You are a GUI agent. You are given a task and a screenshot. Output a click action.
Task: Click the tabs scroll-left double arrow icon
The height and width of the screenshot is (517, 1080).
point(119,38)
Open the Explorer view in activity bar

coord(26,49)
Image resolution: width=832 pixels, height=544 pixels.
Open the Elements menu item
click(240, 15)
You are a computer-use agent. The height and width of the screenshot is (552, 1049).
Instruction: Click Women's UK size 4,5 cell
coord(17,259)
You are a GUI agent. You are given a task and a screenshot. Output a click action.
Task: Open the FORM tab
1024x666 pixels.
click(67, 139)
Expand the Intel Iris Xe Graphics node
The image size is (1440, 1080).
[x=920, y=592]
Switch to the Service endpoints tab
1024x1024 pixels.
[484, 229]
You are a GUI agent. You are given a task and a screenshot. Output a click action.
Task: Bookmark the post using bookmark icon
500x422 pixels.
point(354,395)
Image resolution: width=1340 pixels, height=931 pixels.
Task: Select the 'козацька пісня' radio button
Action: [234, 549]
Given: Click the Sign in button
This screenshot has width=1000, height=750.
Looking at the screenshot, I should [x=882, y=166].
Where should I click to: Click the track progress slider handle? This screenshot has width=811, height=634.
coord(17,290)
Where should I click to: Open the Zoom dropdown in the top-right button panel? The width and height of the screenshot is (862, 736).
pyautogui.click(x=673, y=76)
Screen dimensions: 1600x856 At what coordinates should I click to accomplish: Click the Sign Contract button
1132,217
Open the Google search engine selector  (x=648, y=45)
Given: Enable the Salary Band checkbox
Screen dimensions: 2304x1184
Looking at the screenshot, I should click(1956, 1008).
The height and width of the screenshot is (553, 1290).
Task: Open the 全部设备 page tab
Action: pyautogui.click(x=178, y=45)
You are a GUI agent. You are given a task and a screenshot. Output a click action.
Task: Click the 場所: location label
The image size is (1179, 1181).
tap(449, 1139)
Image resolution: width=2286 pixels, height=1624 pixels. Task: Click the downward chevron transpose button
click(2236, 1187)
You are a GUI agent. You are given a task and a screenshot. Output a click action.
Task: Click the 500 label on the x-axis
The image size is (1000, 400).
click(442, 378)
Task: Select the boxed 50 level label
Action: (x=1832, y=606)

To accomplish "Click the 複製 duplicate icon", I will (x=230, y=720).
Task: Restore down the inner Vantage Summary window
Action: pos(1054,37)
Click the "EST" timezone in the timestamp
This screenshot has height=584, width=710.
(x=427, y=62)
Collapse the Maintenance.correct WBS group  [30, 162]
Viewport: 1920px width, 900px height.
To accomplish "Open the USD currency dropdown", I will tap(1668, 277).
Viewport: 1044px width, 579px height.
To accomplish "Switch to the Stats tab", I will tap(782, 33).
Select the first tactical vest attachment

————

* **Problema assegnato**:
Riscrivi le voci dall'inizio fino alla riga con "coord(17,259)", quest'ultima compresa, richieste incluse. Aumenta di 62 ogni numero delle coordinate nelle risposte.

* **Soluzione del problema**:
You are a GUI agent. You are given a task and a screenshot. Output a click action.
Task: Click the tabs scroll-left double arrow icon
The height and width of the screenshot is (517, 1080).
point(181,100)
Open the Explorer view in activity bar

coord(88,111)
Image resolution: width=832 pixels, height=544 pixels.
Open the Elements menu item
click(302, 77)
You are a computer-use agent. The height and width of the screenshot is (552, 1049).
Instruction: Click Women's UK size 4,5 cell
coord(79,321)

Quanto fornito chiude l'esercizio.